Pentecostes: romper o torpor que paralisa
No
vasto campo do sagrado, e em particular nas páginas bíblicas, o Espírito de
Deus manifesta-se normalmente através do silêncio, do sopro ou da brisa suave e
da luz. Por que então Lucas (At 2,1-4), no Livro
dos Atos dos Apóstolos, ao descrever o Pentecostes – a vinda do Espírito
Santo – fala de “grande barulho” (e não silêncio), “forte ventania” (e não sopro
ou brisa suave) e “línguas de fogo” (e não luz)?
A
verdade é que, em outros escritos neotestamentários, lê-se que os discípulos
“estavam com as portas fechadas por medo das autoridades dos judeus” (Jo 20,
19). Nada neutraliza de forma tão eficaz, nada paralisa tanto como o medo! De
resto, é também o medo que obriga outros dois discípulos a fugir de Jerusalém para
Emaús (Lc 24, 13-35). Esclarecedor, neste episódio, é o eloquente contraste
entre a ida e a volta. Na ida, ambos seguem cabisbaixos, tristes, olhos no
chão, fugitivos pela impotência diante dos fatos trágicos que tinham
presenciado junto à capital. O projeto do Reino dos Céus, anunciado pelo
Messias, havia fracassado de forma definitiva. O próprio Jesus de Nazaré fora
condenado à morte, supliciado numa cruz, o pior dos fins para os malfeitores e
desordeiros. Se o Mestre terminara dessa forma, o que não poderia ocorrer com seus
seguidores? Melhor escapar para Emaús.
O
trajeto do retorno é o mesmo, mas bem diversos são os sentimentos e emoções
experimentam os dois discípulos. A experiência toma uma direção completamente
oposta. “Não ardia o nosso coração enquanto ele nos falava pelo caminho e nos
explicava as Escrituras” – comentam entre si (v. 32)! Os passos lentos e
pesados são substituídos pela pressa em contar o que viram. A tristeza cede
lugar à alegria e um novo ardor toma conta de ambos. O medo foi superado e
varrido pelo entusiasmo. Os pés e a alma como que ganham asas para percorrer o
percurso inverso de Emaús a Jerusalém. Tomando emprestado a linguagem do
Documento de Aparecida, é fácil concluir que o encontro na casa e à mesa com o
Ressuscitado converte “dois discípulos medrosos em dois missionários
ardorosos”.
A
esta altura, convém voltar às expressões de Lucas para designar a forma do
Espírito Santo: “grande barulho, forte ventania, línguas de fogo”. Uma vez
mais, por quê?
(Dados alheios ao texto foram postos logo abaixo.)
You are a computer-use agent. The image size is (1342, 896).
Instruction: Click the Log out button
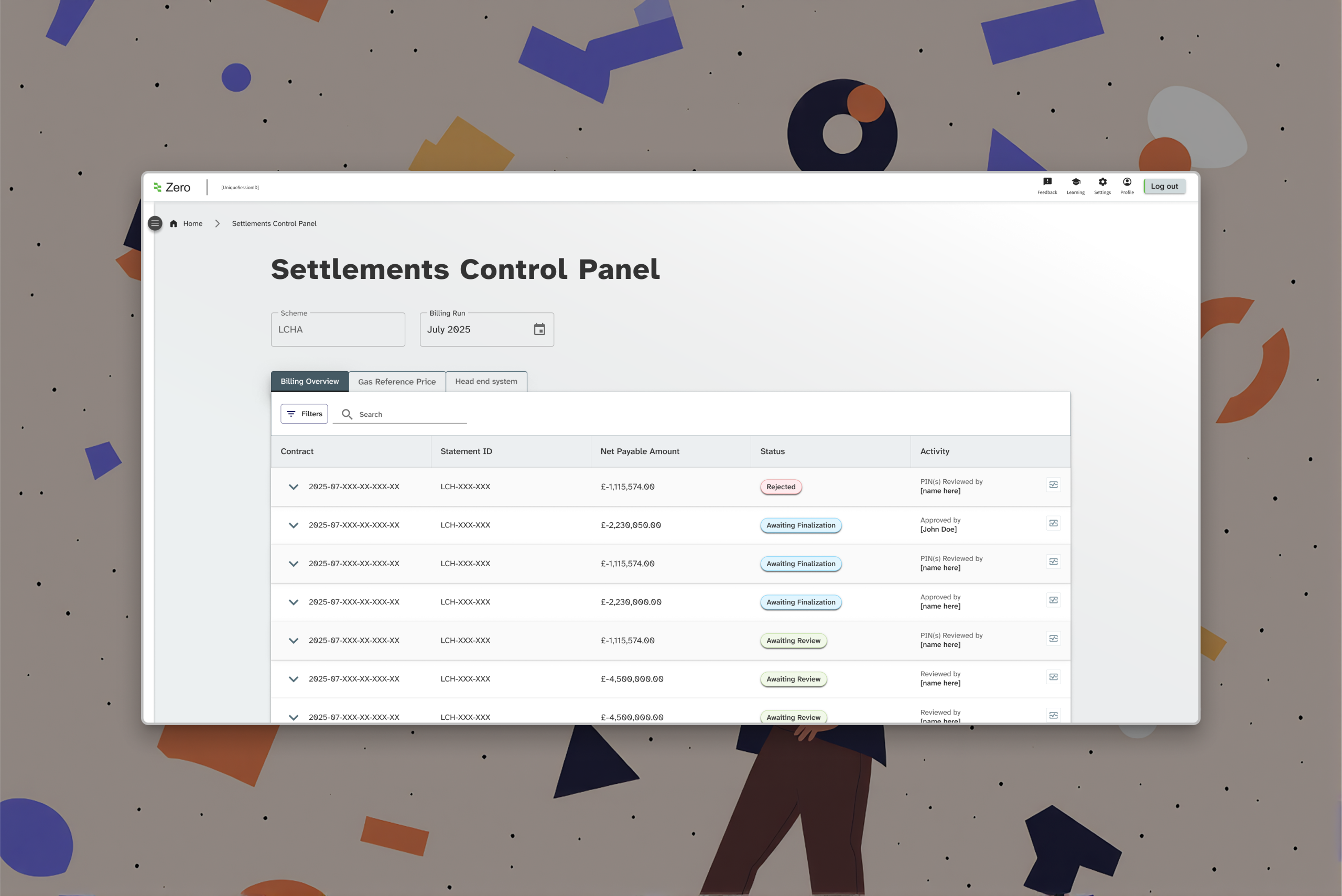[x=1164, y=186]
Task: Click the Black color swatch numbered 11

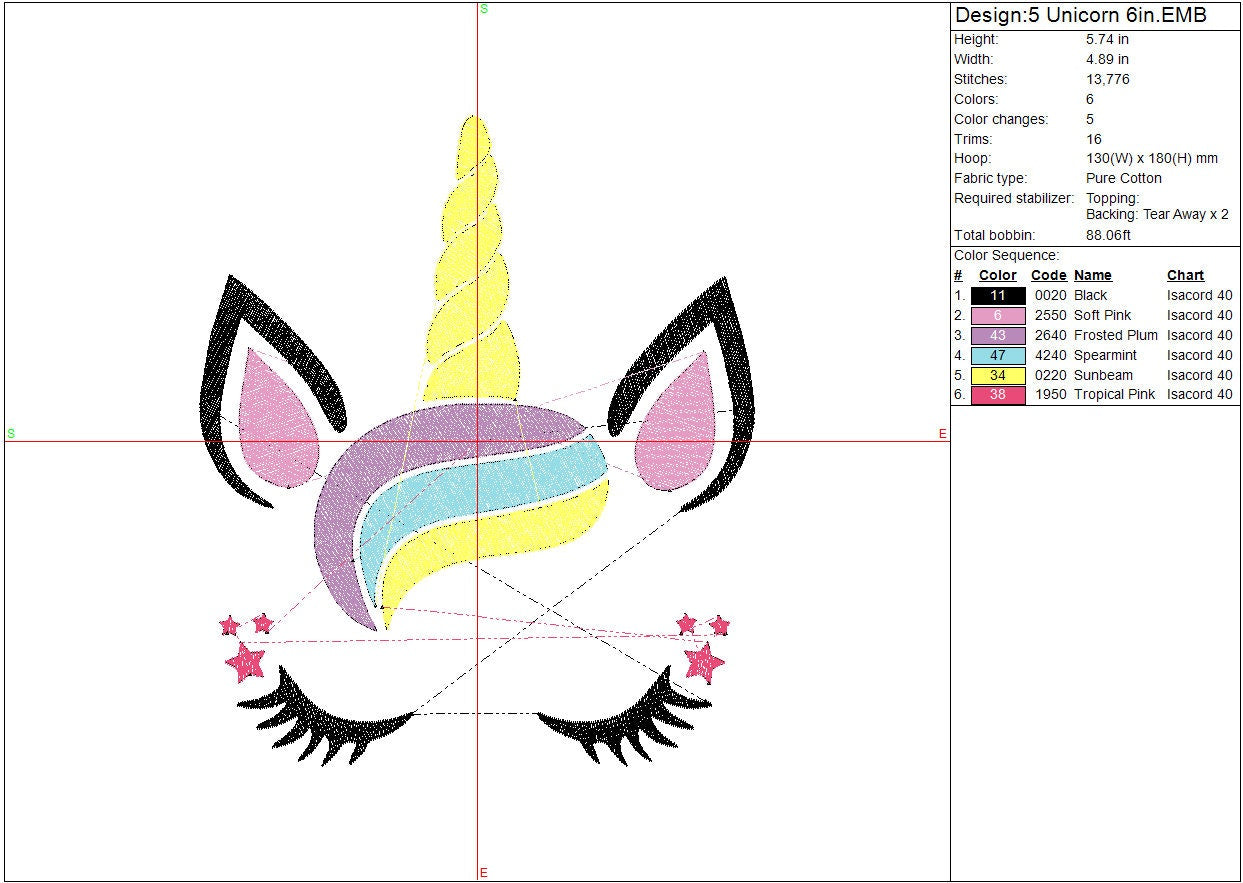Action: [997, 295]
Porque tornava-se necessário sacudir e combater o medo, o isolamento
e o torpor daquele pequeno grupo de discípulos. A crise inesperada da cruz
pesava improvisamente sobre todos e sobre cada um. Tinham sido avisados, é bem
verdade, mas não haviam compreendido. Neutralizados pelo temor das autoridades,
fecharam-se sobre si mesmos. Encontravam-se de joelhos, vencidos, frágeis,
paralisados. Como sacudi-los e acordá-los dessa letargia, levantando-lhes a
cabeça e fazendo-os retomar a vida diária? Melhor ainda, como fazê-los vencer a
apatia efêmera, no sentido de que fazia-se necessário dar continuidade à obra
do Mestre? O barulho, o vento e o fogo adquirem aqui uma simbologia forte e
marcante, que convida a abrir as portas, chama às ruas e envia ao caminho da
prática evangelizadora.
O
grande desafio está em converter aquele pequeno núcleo de discípulos no embrião
da Igreja incipiente. Não custa repetir que os símbolos do barulho, do vento e
do fogo caracterizam uma maneira de despertar o potencial oculto daquele grupo
de amigos íntimos, os quais haviam sido escolhidos pelo próprio Jesus. Despertar
e pô-los em marcha, retomando os caminhos e os horizontes que o Mestre havia
descortinado. Movê-los era mover a energia oculta da Igreja nascente. Transfigurar
a graça de Deus em força viva e ativa na construção do Reino. Também aqui, a
tarefa do Espírito é convertê-los de “discípulos medrosos em missionários
ardorosos”, apóstolos das primeiras comunidades cristãs. E estas, então,
começam a se multiplicar. A partir do Oriente Médio, expandem-se para a Ásia, a
África e a Europa. Nesse processo de expansão, acompanha-as a última frase do
Evangelho de Mateus: “Eis que eu estarei com vocês todos os dias, até o fim do
mundo” (Mt 28,20). Palavras de conforto em tempos de pandemia!